AUGUSTA, GA – Dr. Simona Murph (EdS ’12), principal scientist at Savannah River National Lab, has been named by the U.S. Department of Energy as an Inspirational Woman in STEM.
The recognition is awarded to women whose work and achievements are encouraging a new generation of women to consider careers in science, technology, engineering and math (STEM) while also providing support to others working in STEM fields. Murph specializes in nanomaterials research and travels the world to share her research and technological advances with others.
As a girl growing up in Romania, Murph was fascinated by the life of Marie Curie and chemistry of cooking the complex traditional Romanian meals her mother created. As she got older, Murph followed that fascination to Babes-Bolyai University, where she earned bachelor’s and master’s degrees in chemistry and physics – then a doctorate in nanotechnology at the University of South Carolina. But she wasn’t done yet. In 2012, she earned an educational specialist degree in educational leadership from the GRU College of Education.

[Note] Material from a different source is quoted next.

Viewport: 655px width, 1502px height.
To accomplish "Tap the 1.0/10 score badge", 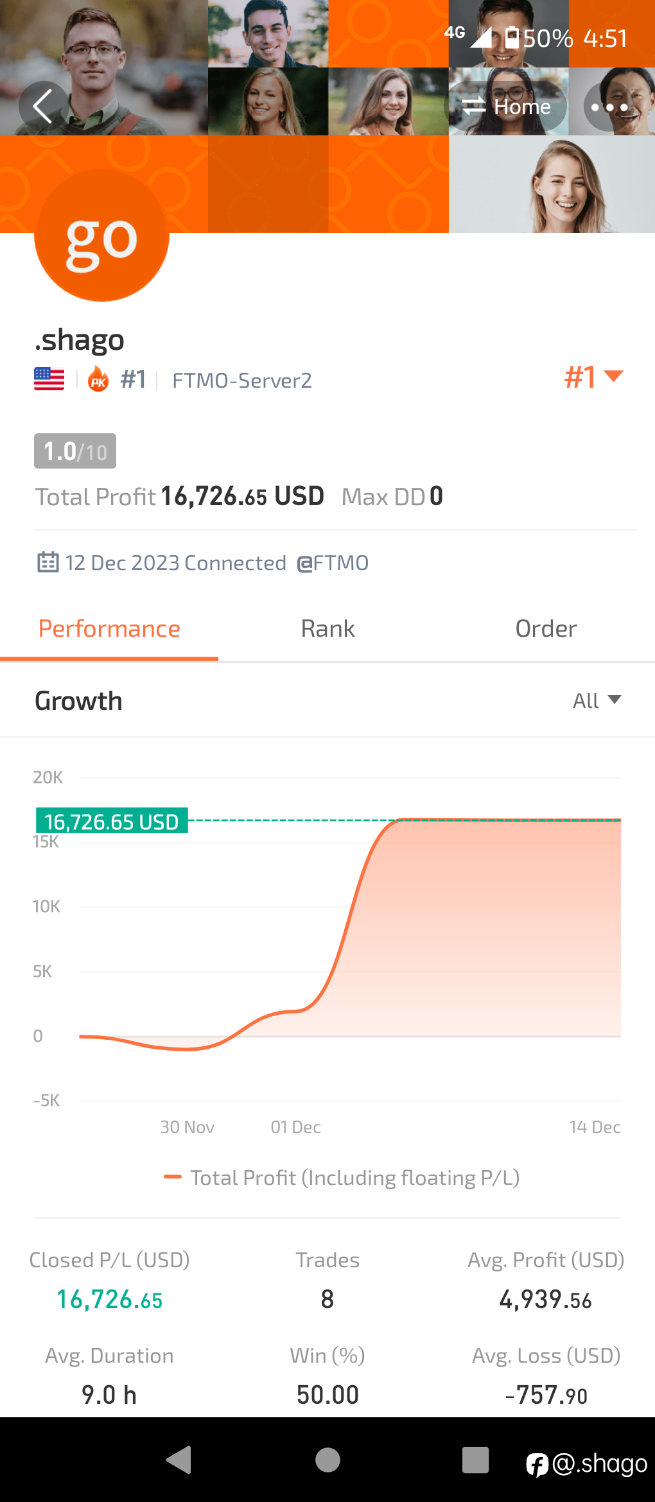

“Unlike many programs at other universities, GRU focused on providing me the applicable learning that I needed to be successful upon graduation. Though the theoretical learning of our program was strong, I was most impressed with the multitude of school district activities that we were asked to perform and the apprenticeships that the university required. The application of our learning exemplifies GRU’s commitment to complex learning models and educational strategies,” she said.
Murph has always considered herself a lifelong learner and believes her mission is to ensure the next generation continues to be lifelong learners. To that end, she has taught numerous courses and hundreds of students at the middle, secondary, undergraduate and graduate school levels. Sharing what she has learned through her academic background, research experience and many STEM initiatives, she not only inspires her students and colleagues, but continues to fuel her own intrinsic motivation to discover the next great advances in nanotechnology.
“I am able to blend my roles as a scientist, researcher, educator and educational leader in a unique way that very few people are able to,” she said.
Since graduating, Murph has formed the Group for Innovation and Advancements in NanoTechnology Sciences (GIANTS) program, which has the motto “Small Materials, Big Innovations,” at Savannah River National Laboratory . This program includes undergraduate and graduate students as well as postdoctoral researchers from the University of South Carolina, University of Georgia, Clemson University and GRU. Active university students can come to SRNL and grow their knowledge and skills in the nanosciences.
“Knowing that I contributed in a small way to the success of an innovation in STEM and possibly future successes in years to come is about the best feeling there is. My goal is to continue to guide and inspire the next generation of STEM learners. I owe this ability to the Education Leadership Program of GRU,” Murph said.